What is certain, though, is that Regional Championships are generally well attended, seeing as FFG purportedly places them according to geography, thereby raising the stakes of getting Regionals right. However, as most folks know, history does not bend in FFG’s direction on this question. There are two basic principles, to me, which are necessary for a well-designed regional season: consistency and accessibility.


Consistency
Part 1
Are Regional Championships located in places that consistently support the game? Also, is the location known for having well-attended SC’s and community-run events?Does that location have local community members who are capable of judging and running a highly competitive event like a regional championship? This final point will be remedied, at least somewhat, by the upcoming judge program. That said, this type of consistency is central to a successful Regional, which needs to build from an established, local player base.

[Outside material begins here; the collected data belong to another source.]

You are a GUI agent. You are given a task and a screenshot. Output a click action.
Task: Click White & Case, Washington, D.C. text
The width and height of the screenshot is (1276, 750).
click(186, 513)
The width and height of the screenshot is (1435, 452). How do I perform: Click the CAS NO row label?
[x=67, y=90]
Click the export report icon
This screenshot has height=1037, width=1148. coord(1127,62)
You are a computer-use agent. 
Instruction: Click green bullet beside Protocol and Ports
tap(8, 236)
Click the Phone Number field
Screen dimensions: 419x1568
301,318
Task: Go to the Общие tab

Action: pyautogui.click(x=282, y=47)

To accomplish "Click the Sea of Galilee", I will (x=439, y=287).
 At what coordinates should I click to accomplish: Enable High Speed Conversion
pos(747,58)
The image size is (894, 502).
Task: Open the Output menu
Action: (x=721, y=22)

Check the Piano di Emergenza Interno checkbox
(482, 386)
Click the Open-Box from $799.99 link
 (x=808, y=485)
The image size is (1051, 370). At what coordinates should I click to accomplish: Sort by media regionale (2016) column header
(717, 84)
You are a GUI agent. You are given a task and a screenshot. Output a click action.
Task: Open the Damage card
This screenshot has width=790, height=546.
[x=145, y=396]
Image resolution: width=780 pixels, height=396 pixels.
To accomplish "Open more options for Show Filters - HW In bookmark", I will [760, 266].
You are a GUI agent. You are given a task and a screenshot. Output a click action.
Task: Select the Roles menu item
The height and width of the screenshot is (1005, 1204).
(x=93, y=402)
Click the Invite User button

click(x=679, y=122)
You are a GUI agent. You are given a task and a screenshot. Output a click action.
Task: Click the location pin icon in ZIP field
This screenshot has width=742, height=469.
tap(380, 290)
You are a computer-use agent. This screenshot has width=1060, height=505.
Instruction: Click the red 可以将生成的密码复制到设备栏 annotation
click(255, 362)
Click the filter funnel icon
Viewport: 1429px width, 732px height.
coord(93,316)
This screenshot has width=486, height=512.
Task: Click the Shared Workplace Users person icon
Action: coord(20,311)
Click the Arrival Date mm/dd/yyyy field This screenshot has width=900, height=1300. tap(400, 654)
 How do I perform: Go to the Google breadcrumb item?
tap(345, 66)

FFG has a history of screwing up big-time on the consistency front. Take last year’s Standish, ME Regional as an example. At the tail end of first edition Standish did not have a particularly large meta; yet it received a Regional nonetheless that was attended by just over a handful of people. That turnout looks particularly sad when juxtaposed with other regionals in the northeast of North America – from Montreal to Washington DC – that drew much larger numbers.

Part 2

There is another aspect of consistency that is important: by keeping the regionals in the same general vicinity, planning (for those traveling) becomes easier. Being able to say that there is a “Chicago” or “Springfield” regional allows people to make plans, even in advance of the official announcement. In my dream world, FFG would also keep the timing of specific regionals relatively static as well, which allows for additional advanced planning and people keeping their calendars open, for example, in April for their local regional or May, again for example, for a neighboring one.


Accessibility
Accessibility is equally important. Regionals need to be hosted in places that are readily accessible – by car and other local transportation options. Putting championships in places that are far from population centers creates logistical pains and drives down attendance. Having more than one way to reach a regional – not just by car but by bus, train, or subway – is preferable to the alternative. If a region has several big communities it is also important to try to place regionals in locations were multiple metas can attend. FFG has gotten somewhat better in the latter aspect of accessibility about this recently. This year, for example, they placed a regional in Newington, CT – which is about a two and a half hour drive from both New York and Boston, which both have highly competitive metas.

And though Fantasy Flight has made some improvements on this issue, this year’s regionals map and calendar is far from perfect. Let’s take Chicago as an example. Despite FFG’s oversight, the Windy City is a perfect place to host a regional. Chicago is, probably, one of the most accessible cities in the United States – with a variety of transit options. Chicago also has a long-standing Thrones community from 1.0 that has carried over into Second Edition. The Chicago meta hosts large Store Championships and well-attended, community-run events, like the Windy City Cup. The Windy City’s consistent support of the game and accessible location hits both of the criteria I laid out above.


Granted, not all of the problems with the regional championship map and calendar can be entirely laid at FFG’s feet. Some stores in key locations do not apply for regionals or botch their application. Organized Play also has to manage the scheduling of multiple games so that their dates and locations do not overlap. It is easy to take for granted the hard work that the employees at FFG sink into what must be a logistical nightmare year after year. That said, if next year Organized Play takes into consideration at least some of the principles I laid out here, it should put a damper on the negative reaction that is inspired with each year’s announcement of the regional season.


In closing I want to ask readers: What improvements could FFG make next year to ensure that its regional placements are the best they can possibly be?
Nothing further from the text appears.